The U.N. human rights office will examine whether Sudan's decision to expel aid groups constitutes a breach of basic human rights and possibly a war crime, a spokesman said Friday. Rupert Colville said the Sudanese decision to expel relief workers from 13 of the largest aid groups constitutes a "grievous dereliction" of duty, putting the lives of thousands at risk. The World Food Program says some 1.1 million of the 2-3 million people it feeds each month are dependent on deliveries from the groups that have been expelled. [...] A senior foreign ministry official in Khartoum, Mutrif Siddique [...] claimed that major U.N. aid agencies were not affected by this expulsion decision and stressed that "hundreds of Sudanese NGO workers remain and work in Darfur." The World Food Program questioned whether the remaining aid groups would be able to fill the gap. "We simply don't have the capacity to carry out the life saving work of the NGOs," said the agency's spokeswoman in Geneva, Emilia Casella.


5 March 2009

Sudan ordered at least 10 humanitarian groups expelled from Darfur on Wednesday after the International Criminal Court issued an arrest warrant for the country's president. Secretary-General Ban Ki-moon said the action "represents a serious setback to lifesaving operations in Darfur" and urged Sudan to reverse its decision, U.N. deputy spokeswoman Marie Okabe said. Aid groups protested, saying they had no connection to the court and that their absence could lead to a crisis for for more than 2 million of war-weary Sudanese who need such basics as shelter, food and clean water. [...] The non-governmental aid groups ordered out were Oxfam, CARE, MSF-Holland, Mercy Corps, Save the Children, the Norweigan Refugee Council, the International Rescue Committee, Action Contre la Faim, Solidarites and CHF International. The Sudan Media Center said two Sudanese organizations, the Khartoum Centre for Human Rights and Environmental Development and the Khartoum Amal Center for the Rehabilitation of the Victims of Violence, were also expelled, saying they cooperated with the court.


5 March 2009

Quiet contentment is the best way to describe reactions to the news of Omar al-Bashir's indictment in the Farchana refugee camp - a dustbowl in the far east of Chad, home to 20,000 Sudanese from Darfur.

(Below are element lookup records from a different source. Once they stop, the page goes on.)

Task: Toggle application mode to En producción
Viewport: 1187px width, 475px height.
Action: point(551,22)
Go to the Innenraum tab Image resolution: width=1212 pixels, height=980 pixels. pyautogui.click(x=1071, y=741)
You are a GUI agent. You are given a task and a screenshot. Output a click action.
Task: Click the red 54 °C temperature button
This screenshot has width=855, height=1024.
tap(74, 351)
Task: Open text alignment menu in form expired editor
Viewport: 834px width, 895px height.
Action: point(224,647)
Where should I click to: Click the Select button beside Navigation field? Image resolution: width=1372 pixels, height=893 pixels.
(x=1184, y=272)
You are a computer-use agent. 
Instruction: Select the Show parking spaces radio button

Although some of the more educated camp leaders articulated their happiness at the verdict, there was no massive outpouring of jubilation, or much to show that today was different from any other. [...] As we journalists argue frantically with editors in London and kick malfunctioning equipment, a steady stream of ladies dressed in stunning yellow and orange striped fabric glide silently past with grain sacks and water balanced on their heads. The children start to wander off. Today's food distribution by the UN's World Food Programme seems to be the new show in town.


5 March 2009

Western aid groups in Darfur were forced to close clinics and put off a meningitis vaccination campaign Thursday because of the Sudanese government's decision to revoke their registration hours after President Omar al-Bashir was made the target of an international arrest warrant. Ten aid groups were told to suspend operations by Sunday, three days before the International Criminal Court issued an arrest warrant for al-Bashir on charges of war crimes and crimes against humanity in Darfur. [...] Some groups, including the World Food Program and Catholic Relief Services, were allowed to continue operating.